■ Activity list ■
1. Reproduce verbatim the portion of the passage on economic observation that begins with "As I believe" and ends with "no fancy econometrics.".
2. Continue the passage on economic observation, picking up immediately after its final sentence.

■ Source passage ■
Bryan snarls,

Arnold, please tell us: What’s not junk?

As I believe Yogi Berra said (if not, it sounds like something he would say), “You can observe a lot just by watching.” I think economists should put more effort into observation and data-gathering and rely less on regression techniques.

William Lewis’ book, Power of Productivity is based on painstaking legwork designed to look at specific industries in different countries. Although he speaks proudly on p. xxx that “these conclusions were based on extremely complex, data-intensive ‘regression’ analyses standard in economics,” he persuaded me with simple charts and did not put a single equation in the book. He had me at hello, as it were.

I think that Cox and Alm’s classic Myths of Rich and Poor does a lot with just basic data, no fancy econometrics.

It is amazing what you can do with minimal technique but really good data. Think of the Panel Study of Income Dynamics (one of the sources used to good effect by Cox and Alm) or the Medical Expenditure Panel Survey (one of the sources used to good effect in another book that I highly recommend). In fact, speaking of my health care treatise, it cites the work of John Wennberg comparing spending levels in different Medicare regions. Wennberg gets powerful results without using sophisticated regression techniques.

A common thread in what I like is that it tends to look at an issue from a lot of angles. You tend to see that more in books than in journal articles.

■ Recorded data ■
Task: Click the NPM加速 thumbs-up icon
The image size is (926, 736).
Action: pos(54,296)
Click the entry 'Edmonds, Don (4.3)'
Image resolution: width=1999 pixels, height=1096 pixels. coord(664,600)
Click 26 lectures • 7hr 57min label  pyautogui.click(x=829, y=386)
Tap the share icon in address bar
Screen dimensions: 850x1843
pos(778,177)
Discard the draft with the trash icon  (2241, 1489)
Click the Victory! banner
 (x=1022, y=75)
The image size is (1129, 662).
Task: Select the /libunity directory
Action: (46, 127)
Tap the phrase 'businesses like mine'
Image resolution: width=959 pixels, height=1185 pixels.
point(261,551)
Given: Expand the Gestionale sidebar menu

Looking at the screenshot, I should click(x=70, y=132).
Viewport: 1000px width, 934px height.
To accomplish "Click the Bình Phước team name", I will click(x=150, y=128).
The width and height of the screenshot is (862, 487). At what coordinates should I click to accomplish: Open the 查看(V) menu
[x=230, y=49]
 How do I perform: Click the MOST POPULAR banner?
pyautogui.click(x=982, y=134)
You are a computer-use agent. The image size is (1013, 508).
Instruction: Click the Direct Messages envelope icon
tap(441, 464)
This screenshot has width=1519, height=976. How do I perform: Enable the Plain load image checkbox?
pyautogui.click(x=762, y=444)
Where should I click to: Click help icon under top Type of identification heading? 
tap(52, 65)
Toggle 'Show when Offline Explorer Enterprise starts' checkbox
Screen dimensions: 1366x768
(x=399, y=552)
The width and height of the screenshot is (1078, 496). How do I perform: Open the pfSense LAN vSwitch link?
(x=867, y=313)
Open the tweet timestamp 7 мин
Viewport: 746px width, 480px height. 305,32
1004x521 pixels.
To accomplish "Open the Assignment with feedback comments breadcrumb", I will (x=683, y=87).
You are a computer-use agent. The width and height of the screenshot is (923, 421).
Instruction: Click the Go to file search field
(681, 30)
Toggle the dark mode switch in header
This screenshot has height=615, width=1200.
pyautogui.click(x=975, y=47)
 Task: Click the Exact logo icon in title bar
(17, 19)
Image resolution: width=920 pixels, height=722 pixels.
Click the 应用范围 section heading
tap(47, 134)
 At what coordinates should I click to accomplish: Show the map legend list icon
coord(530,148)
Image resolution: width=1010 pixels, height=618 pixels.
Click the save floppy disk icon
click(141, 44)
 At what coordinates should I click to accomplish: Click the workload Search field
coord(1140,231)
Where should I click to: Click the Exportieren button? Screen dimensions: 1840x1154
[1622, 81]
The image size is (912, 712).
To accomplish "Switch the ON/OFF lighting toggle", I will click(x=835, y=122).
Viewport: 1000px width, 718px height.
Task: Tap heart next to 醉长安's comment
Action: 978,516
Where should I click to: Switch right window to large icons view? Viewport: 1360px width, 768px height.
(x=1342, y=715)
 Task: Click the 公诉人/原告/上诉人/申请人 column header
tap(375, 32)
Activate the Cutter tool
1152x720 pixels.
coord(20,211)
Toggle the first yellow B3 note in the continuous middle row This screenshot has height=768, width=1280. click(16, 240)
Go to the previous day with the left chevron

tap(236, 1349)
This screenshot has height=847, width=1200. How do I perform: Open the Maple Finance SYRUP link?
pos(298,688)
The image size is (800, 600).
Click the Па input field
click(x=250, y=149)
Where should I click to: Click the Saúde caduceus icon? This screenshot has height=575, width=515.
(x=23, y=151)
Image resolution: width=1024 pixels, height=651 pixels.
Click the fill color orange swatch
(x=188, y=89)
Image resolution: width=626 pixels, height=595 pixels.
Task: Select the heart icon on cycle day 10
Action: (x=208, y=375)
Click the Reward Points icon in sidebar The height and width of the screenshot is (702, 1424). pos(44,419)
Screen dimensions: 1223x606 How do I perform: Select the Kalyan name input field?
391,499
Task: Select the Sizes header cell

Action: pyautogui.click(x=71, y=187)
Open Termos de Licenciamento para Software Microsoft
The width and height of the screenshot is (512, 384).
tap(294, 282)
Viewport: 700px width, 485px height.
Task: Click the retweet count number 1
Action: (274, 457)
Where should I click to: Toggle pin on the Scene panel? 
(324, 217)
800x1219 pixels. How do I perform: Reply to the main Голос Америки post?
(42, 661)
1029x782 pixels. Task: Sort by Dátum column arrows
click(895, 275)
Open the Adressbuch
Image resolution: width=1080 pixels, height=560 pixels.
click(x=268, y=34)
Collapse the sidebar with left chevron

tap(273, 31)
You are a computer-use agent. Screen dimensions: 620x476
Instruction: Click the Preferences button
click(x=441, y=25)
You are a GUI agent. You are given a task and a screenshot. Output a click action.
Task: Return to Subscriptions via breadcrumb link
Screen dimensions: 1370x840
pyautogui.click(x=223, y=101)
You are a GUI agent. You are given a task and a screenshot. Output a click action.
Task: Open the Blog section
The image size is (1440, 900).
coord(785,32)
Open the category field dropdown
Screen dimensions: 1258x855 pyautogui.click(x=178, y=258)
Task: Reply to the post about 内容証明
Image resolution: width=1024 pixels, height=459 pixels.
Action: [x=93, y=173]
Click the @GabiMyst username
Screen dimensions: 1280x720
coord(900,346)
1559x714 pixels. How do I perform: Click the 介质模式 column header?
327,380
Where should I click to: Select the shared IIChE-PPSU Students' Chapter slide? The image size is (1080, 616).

■ Written responses ■
1.
As I believe Yogi Berra said (if not, it sounds like something he would say), “You can observe a lot just by watching.” I think economists should put more effort into observation and data-gathering and rely less on regression techniques.

William Lewis’ book, Power of Productivity is based on painstaking legwork designed to look at specific industries in different countries. Although he speaks proudly on p. xxx that “these conclusions were based on extremely complex, data-intensive ‘regression’ analyses standard in economics,” he persuaded me with simple charts and did not put a single equation in the book. He had me at hello, as it were.

I think that Cox and Alm’s classic Myths of Rich and Poor does a lot with just basic data, no fancy econometrics.

2.
If you want to avoid doing junk science, find data that allow you to tell a convincing story without having to estimate deep parameters. In grad school, I remember somebody coming up with a joke about “maximum likelihood estimators using minimum likelihood data,” meaning somebody trying to use fancy technique to extract information about data that is not really up to the task.Also, a commenter asked me to explain my issues with Steve Levitt.

My father used to say that there are some questions that are impossible to answer, such as “What caused World War I?” The problem is that there are too many plausible causes, and you cannot run a controlled experiment to sort them out. The same would go for “What caused the Great Depression?” or “What is causing Global Warming?” or “What caused the drop in crime?” (referring to Levitt’s famous abortion/crime piece). Not that you cannot try to answer these questions–it is important to try. But they are the sort of issues that require wisdom, not clever little empirical tricks. Your views should be stated in sentences that end in question marks, not in exclamation points.

The other issue I have with Levitt goes to my point about looking at issues from lots of angles. Instead of taking that approach, his book looks at a whole lot of topics, and it leaves each topic behind long before I feel that I have a satisfactory understanding of the issues.